The investment, which hinges on the condition that Electrochem Ghana Limited floats its shares on the Ghana Stock Exchange (GSE), holds the promise of propelling a sprawling 41,000-acre facility to become the continent’s largest salt industrial complex.
This requirement underscores MIIF’s commitment to fostering growth and transparency within the extractive sector, its Chief Executive Officer Edward Nana Yaw Koranteng explained.
He said the Fund is actively exploring an opportunity to invest in the project. The anticipated infusion of GH¢300 million into the Ada-Songor salt project, he said, will not only redefine the salt industry in the country but also set a new standard for salt production in Africa.
“We are still working out the process; it is not a done deal. We are currently going through the due diligence processes, including ‘know your client’ (KYC) while collaborating with other transaction advisors to ensure the success of this transformative deal,” he said.
The importance of this potential investment, he noted, cannot be overstated. Industrial salt boasts a staggering array of applications numbering approximately 14,000.

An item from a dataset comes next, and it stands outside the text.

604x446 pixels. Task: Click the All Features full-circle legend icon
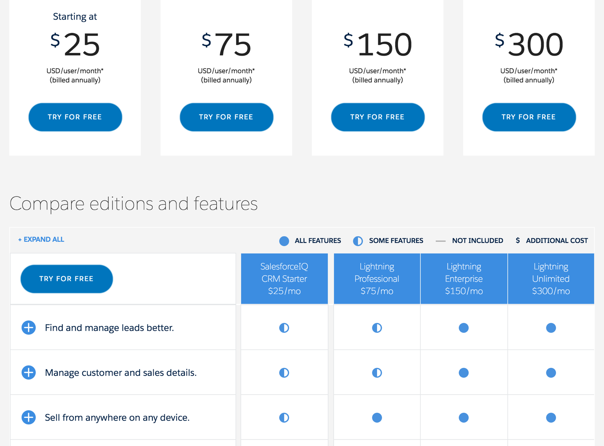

These applications span vital sectors such as pharmaceuticals, bicarbonates, and oil and gas, among others.
Meanwhile, the development of a robust industrial salt sector, he intimated, is poised to catalyse economic transformation by supporting domestic industries, reducing imports, and fostering self-reliance.

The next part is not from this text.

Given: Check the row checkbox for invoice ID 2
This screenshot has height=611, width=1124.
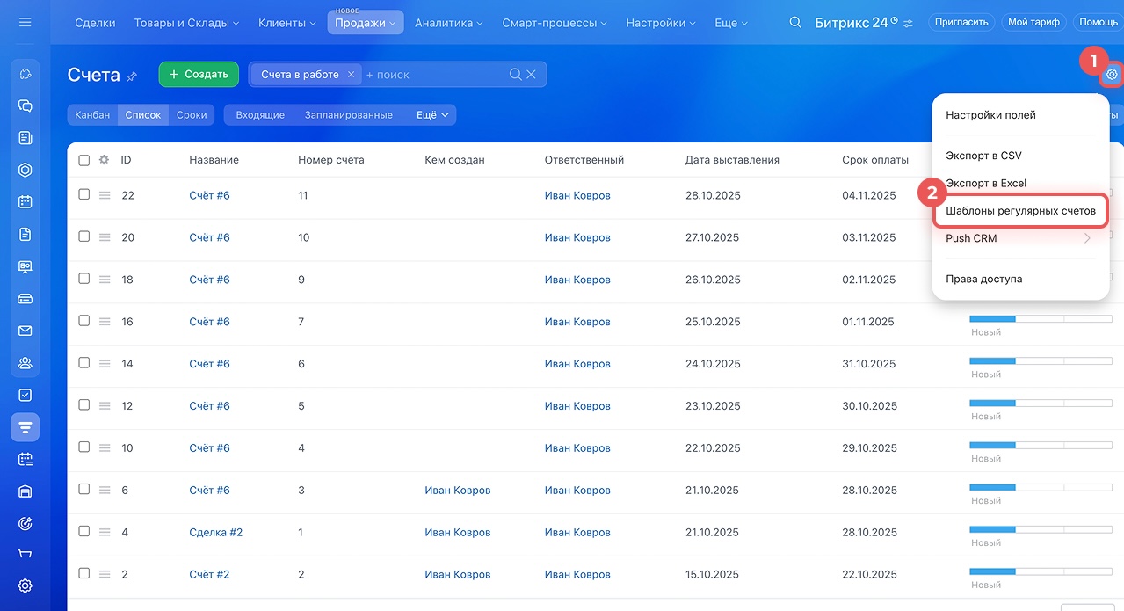Looking at the screenshot, I should point(84,573).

The MIIF boss disclosed this to B&FT at a stakeholder forum in Accra. The forum was themed ‘MIIF as a lever for development in Ghana, investing in a responsible, transparent, accountable manner to secure the future wealth for Ghana’.

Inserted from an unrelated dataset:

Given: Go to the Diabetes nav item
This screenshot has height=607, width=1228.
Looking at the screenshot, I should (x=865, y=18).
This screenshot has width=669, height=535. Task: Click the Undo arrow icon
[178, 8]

MIIF is the state’s minerals sovereign fund established by the Minerals Income Investment Fund Act, Act 978. It is intended to serve as a strategic lever to maximise the mining sector’s value-creation potential for sustainable national development.
The Fund’s mandate is to manage the country’s equity interest in mining companies and receive dividends from these equity interests; to receive mineral royalties and other related income due the state from mining, and to provide for management and investment of these funds.
It will be recalled that President Nana Akufo-Addo recently cut the tape for official commencement of work on the US$88 million salt production plant at Ada, in the Greater Accra Region.
The newly-established facility is said to hold the potential to make salt one of the country’s leading export commodities to the African market under the African Continental Free Trade Area (AfCFTA) arrangement.
The project is estimated to yield about US$2billion to the economy in the short-to-middle-term, making it one of the major sources of foreign exchange by 2026 under AfCFTA when the Ada Songor Salt project is fully completed.
With an initial production capacity of one million metric tonnes of salt per year, the project is to be scaled-up to about two million tonnes by 2025. The concession meanwhile holds an ultimate capacity of 15 million tonnes per year when all phases are fully completed.
With salt identified as a critical commodity for food security and industrialisation of the African continent, the 15 million capacity long-term target is projected to feed the demand of most countries on the continent – with Ghana and Senegal standing tall as the only countries with natural salt minerals in West Africa.
Chairperson-McDan Group of Companies, Daniel McKorley, had told B&FT that with deliberate efforts and the right financial facility, “we can easily scale up this project to 15 million m/t per annum in five years”.
“With the completion of this phase one, we are currently creating about 3,000 jobs. And the most important thing is that it doesn’t require a degree to work here; this is the kind of job that members of this community need. About 98 percent of the workforce here will not require a degree to work, and that is what creating jobs means for a country like Ghana,” he said earlier this year.
He explained that the project’s first phase is the production of salt, while the second phase is establishing a world-class salt refinery; and the third involves a chlor-alkali plant for the highest level of industrial demands.